[Dialogue] A Come-to-Daddy Moment
Harry Wainwright
h-wainwright at charter.net
Thu Nov 9 12:06:31 EST 2006
<http://www.nytimes.com/> <http://www.nytimes.com/> The New York Times
<http://www.nytimes.com/>
_____
November 9, 2006
Op-Ed Columnist
A Come-to-Daddy Moment
By MAUREEN DOWD
<http://topics.nytimes.com/top/opinion/editorialsandoped/oped/columnists/mau
reendowd/index.html?inline=nyt-per>
Poppy Bush and James Baker gave Sonny the presidency to play with and he
broke it. So now they're taking it back.
They are dragging W. away from those reckless older guys who have been such
a bad influence and getting him some new minders who are a lot more
practical.
In a scene that might be called "Murder on the Oval Express," Rummy turned
up dead with so many knives in him that it's impossible to say who actually
finished off the man billed as Washington's most skilled infighter. (Poppy?
Scowcroft? Baker? Laura? Condi? The Silver Fox? Retired generals? Serving
generals? Future generals? Troops returning to Iraq for the umpteenth time
without a decent strategy? Democrats? Republicans? Joe Lieberman?)
The defense chief got hung out to dry before Saddam got hung. The president
and Karl Rove, underestimating the public's hunger for change or
overestimating the loyalty of a fed-up base, did not ice Rummy in time to
save the Senate from teetering Democratic. But once Sonny managed to
heedlessly dynamite the Republican majority - as well as the Middle East,
the Atlantic alliance and the U.S. Army - then Bush Inc., the family firm
that snatched the presidency for W. in 2000, had to step in. Two trusted
members of the Bush 41 war council, Mr. Baker and Robert Gates, have been
dispatched to discipline the delinquent juvenile and extricate him from the
mother of all messes.
Mr. Gates, already on Mr. Baker's "How Do We Get Sonny Out of Deep Doo Doo
in Iraq?" study group, left his job protecting 41's papers at Texas A&M to
return to Washington and pry the fingers of Poppy's old nemesis, Rummy, off
the Pentagon.
"They had to bring in someone from the old gang," said someone from the old
gang. "That has to make Junior uneasy. With Bob, the door is opened again to
41 and Baker and Brent."
W. had no choice but to make an Oedipal U-turn. He couldn't let Nancy Pelosi
subpoena the cranky Rummy for hearings on Iraq. "He's not exactly Mr.
Charming or Mr. Truthful, and he'd be on TV saying something stupid," said a
Bush 41 official. "Bob can just go up to the Hill and say: 'I don't know. I
wasn't there when that happened.' "
Bob Gates, his friends say, had been worried about the belligerent,
arrogant, ideological style of Rummy & Cheney from the start. He fretted at
the way W.'s so-called foreign policy "dream team" - including his old
staffer and fellow Soviet expert Condi - made it up as they went along, even
though that had been their complaint about the Clinton foreign policy team.
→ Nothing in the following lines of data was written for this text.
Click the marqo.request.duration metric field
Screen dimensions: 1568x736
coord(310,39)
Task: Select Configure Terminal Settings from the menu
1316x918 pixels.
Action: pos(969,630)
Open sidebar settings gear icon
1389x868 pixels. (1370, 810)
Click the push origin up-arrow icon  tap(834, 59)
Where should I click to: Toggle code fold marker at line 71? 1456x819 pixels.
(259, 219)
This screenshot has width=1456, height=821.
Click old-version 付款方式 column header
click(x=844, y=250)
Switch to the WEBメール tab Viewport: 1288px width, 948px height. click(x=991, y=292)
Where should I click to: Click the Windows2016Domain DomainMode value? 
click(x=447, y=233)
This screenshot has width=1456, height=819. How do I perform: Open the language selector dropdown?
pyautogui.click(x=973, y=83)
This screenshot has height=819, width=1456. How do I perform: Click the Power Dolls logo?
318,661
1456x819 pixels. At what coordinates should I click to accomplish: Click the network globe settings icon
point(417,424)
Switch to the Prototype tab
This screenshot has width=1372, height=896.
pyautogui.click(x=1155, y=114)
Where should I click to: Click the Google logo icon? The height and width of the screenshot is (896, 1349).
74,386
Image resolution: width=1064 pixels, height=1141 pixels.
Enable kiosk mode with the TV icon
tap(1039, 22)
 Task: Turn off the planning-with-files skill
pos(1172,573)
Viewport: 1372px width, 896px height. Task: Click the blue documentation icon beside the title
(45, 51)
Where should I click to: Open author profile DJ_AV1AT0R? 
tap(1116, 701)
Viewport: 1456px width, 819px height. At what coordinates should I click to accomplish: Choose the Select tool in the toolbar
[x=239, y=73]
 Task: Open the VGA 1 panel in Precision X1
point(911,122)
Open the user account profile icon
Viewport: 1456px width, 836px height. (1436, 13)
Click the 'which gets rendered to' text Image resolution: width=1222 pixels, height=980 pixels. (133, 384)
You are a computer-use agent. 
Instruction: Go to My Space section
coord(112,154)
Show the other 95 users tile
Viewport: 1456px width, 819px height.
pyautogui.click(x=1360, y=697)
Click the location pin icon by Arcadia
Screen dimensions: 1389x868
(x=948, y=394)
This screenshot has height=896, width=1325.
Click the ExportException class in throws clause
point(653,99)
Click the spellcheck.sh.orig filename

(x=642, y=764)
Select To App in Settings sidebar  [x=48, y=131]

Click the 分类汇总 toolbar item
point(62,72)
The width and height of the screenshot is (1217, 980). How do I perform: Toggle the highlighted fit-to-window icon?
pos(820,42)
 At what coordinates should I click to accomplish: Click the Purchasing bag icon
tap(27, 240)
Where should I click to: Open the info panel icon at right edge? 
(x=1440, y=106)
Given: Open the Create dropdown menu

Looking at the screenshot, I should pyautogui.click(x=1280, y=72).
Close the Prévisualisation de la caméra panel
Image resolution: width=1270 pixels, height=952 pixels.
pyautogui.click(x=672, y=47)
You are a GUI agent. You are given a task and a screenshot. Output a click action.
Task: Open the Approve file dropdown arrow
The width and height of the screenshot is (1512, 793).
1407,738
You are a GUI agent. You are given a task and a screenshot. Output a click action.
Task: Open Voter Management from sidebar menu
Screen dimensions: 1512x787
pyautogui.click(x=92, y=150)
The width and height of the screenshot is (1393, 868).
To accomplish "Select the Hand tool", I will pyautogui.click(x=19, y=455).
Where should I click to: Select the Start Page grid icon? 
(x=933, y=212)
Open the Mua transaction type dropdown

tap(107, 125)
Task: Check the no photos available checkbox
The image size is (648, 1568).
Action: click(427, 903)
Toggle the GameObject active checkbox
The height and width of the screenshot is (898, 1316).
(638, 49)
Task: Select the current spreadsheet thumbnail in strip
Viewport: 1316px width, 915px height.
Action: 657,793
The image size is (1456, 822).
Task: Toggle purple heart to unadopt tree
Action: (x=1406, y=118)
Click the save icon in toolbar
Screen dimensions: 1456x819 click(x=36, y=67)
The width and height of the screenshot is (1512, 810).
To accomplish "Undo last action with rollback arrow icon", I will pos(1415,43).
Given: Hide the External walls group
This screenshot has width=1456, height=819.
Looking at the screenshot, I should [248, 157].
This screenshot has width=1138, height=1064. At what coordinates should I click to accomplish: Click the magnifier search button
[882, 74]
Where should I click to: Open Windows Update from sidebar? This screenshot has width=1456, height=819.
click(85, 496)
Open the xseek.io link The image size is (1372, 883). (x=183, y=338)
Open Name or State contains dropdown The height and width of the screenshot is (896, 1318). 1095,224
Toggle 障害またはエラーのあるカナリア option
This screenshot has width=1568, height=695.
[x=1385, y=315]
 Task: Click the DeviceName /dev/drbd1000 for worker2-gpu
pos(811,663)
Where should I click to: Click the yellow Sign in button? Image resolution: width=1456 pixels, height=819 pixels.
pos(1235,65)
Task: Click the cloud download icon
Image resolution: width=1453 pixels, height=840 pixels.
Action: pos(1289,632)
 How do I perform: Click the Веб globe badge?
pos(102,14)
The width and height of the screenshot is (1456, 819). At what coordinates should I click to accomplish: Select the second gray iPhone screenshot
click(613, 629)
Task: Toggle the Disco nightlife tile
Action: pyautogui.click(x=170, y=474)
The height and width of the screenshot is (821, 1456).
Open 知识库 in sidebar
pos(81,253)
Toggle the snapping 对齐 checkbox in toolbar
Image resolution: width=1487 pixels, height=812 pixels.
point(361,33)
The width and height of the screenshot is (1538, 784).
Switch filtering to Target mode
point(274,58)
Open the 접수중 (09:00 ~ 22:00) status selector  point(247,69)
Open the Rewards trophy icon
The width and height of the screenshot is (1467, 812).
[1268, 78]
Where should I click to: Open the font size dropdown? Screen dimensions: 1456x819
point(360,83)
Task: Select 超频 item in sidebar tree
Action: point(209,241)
A realpolitik advocate like his mentor, General Scowcroft, he was critical
of a linear, moralizing style that disdained nuance, demoted diplomacy and
inflated villains. In 2004, he publicly questioned the administration's
approach to Iran.
While Vice went off to a corner to lick his wounds, W. was forced to do his
best imitation of his dad yesterday, talking about "bipartisan outreach,"
"people have spoken," blah-blah-blah - after he'd been out on the trail
saying that electing Democrats would mean that "the terrorists win and
America loses."
"I share a large part of the responsibility" for the "thumpin' " of
Republicans, he told reporters. Actually, he gets full responsibility.
W. has stopped talking about democracy as a standard of success in Iraq;
yesterday, he said that Iraq had to "govern itself, sustain itself and
defend itself."
He was asked if his surprise at the election results showed he was out of
touch with Americans. "I thought when it was all said and done," he replied,
"the American people would understand the importance of taxes and the
importance of security."
So it was just that the American people were too dumb to understand? W. also
managed to bash Vietnam vets, saying that this war isn't similar because
there's a volunteer army, so "the troops understand the consequences of Iraq
in the global war on terror." Is that why W. stayed out of Vietnam? Because
he understood it?
An ashen Rummy was also condescending during his uncomfortable tableau with
W. and Bob Gates in the Oval Office, implying that he was dumped because
Americans just didn't "comprehend" what was going on in Iraq. Actually,
Rummy, we get it. You don't get it.
"Baker's no fool," a Bush 41 official said. "He wasn't going to go out there
with a plan for Iraq and have Rummy shoot it down. He wanted a receptive
audience. Everyone had to be on the same page before the plan is unveiled."
They don't call him the Velvet Hammer for nothing. R.I.P., Rummy.